- **Passage cité**:
--------

Pouvez-vous vous présenter en quelques mots?
Laurent Alberti: J’ai grandi côté Savoie, à 30km de Genève, j’ai donc bien connu la Suisse romande depuis tout petit. Je m’en suis éloigné lorsque je suis parti faire mes études à Paris, puis au gré de mes affectations à l’étranger (Pays-Bas, Slovénie, Hongrie, Afrique du Sud), mais m’y voici à nouveau depuis un an et demi et ma nomination au Consulat Général à Zürich.
Cécile Heïdi Clonts: J’ai une double culture, un pied en Auvergne par ma mère… et un aux Etats-Unis par mon père. Comme Laurent, cela m’a conduite vers un parcours professionnel centré autour des relations internationales, d’abord dans le privé; le secteur du luxe et des cosmétiques, puis dans le monde opposé qu’est celui de l’aide internationale où je me suis spécialisée dans l’appui aux entreprises pour l’accès aux marchés financés par les Institutions Financières Internationales, notamment auprès de l’Agence française de Développement, une institution financière publique qui œuvre pour le développement économique des pays émergents et en voie de développement. Il y a plus de 10 ans, j’ai rejoint Business France, en travaillant d’abord dans les pays nordiques, puis au siège parisien via plusieurs fonctions managériales et enfin ici en tant que directrice Suisse depuis 2 ans.

--------

Données d'éléments et de position du texte:
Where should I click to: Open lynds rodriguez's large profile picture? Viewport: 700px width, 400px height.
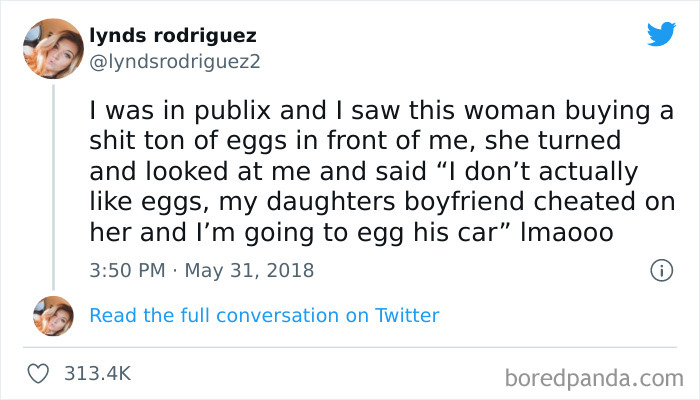[53, 49]
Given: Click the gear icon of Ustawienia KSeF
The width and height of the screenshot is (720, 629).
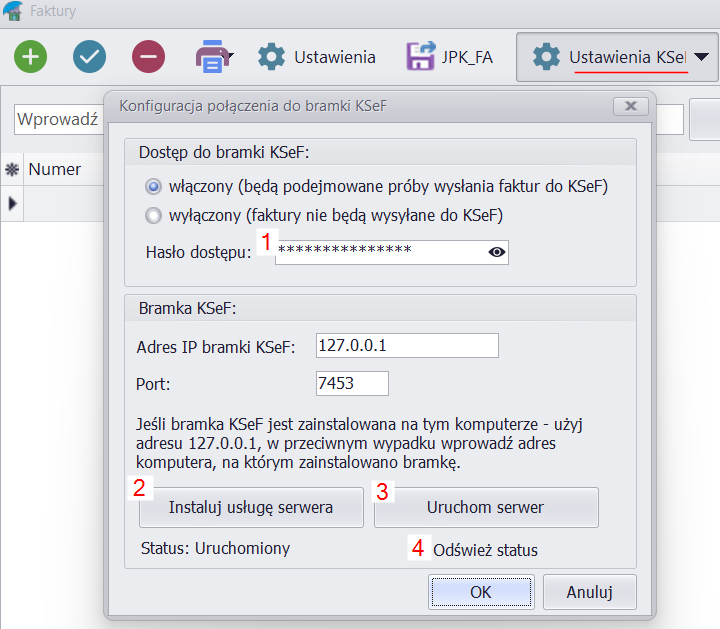Looking at the screenshot, I should [546, 57].
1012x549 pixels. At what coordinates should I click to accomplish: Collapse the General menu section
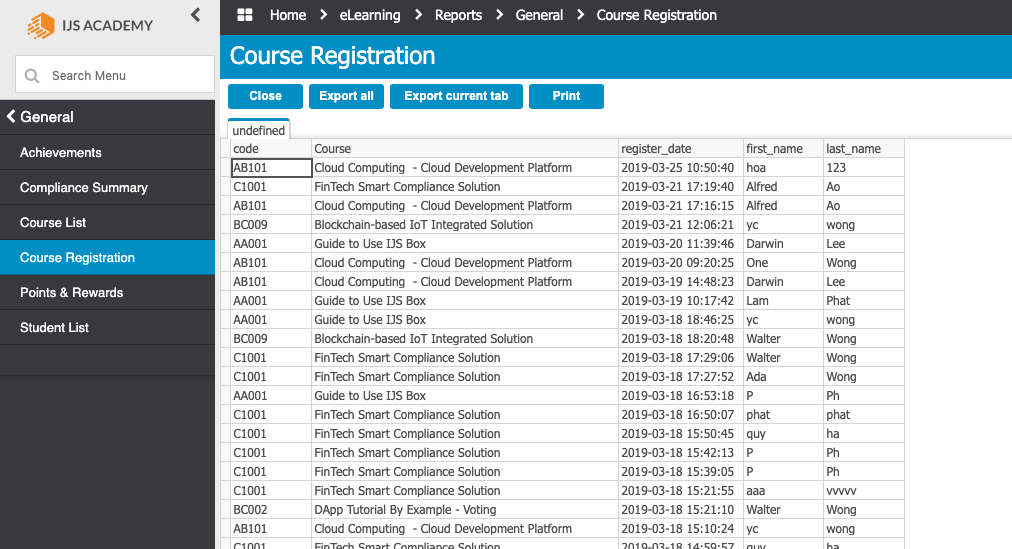coord(12,117)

--------

- **Détails de l'exercice**: Réécrivez sous forme de liste le paragraphe de l'entretien qui commence par « Laurent Alberti: J'ai grandi côté Savoie », en gardant ses faits principaux.

- **Réponse produite**:
- A grandi côté Savoie, à 30 km de Genève, et connaît bien la Suisse romande depuis tout petit.
- S'en est éloigné pour ses études à Paris, puis pour ses affectations à l'étranger : Pays-Bas, Slovénie, Hongrie, Afrique du Sud.
- Y est de retour depuis un an et demi, depuis sa nomination au Consulat Général à Zürich.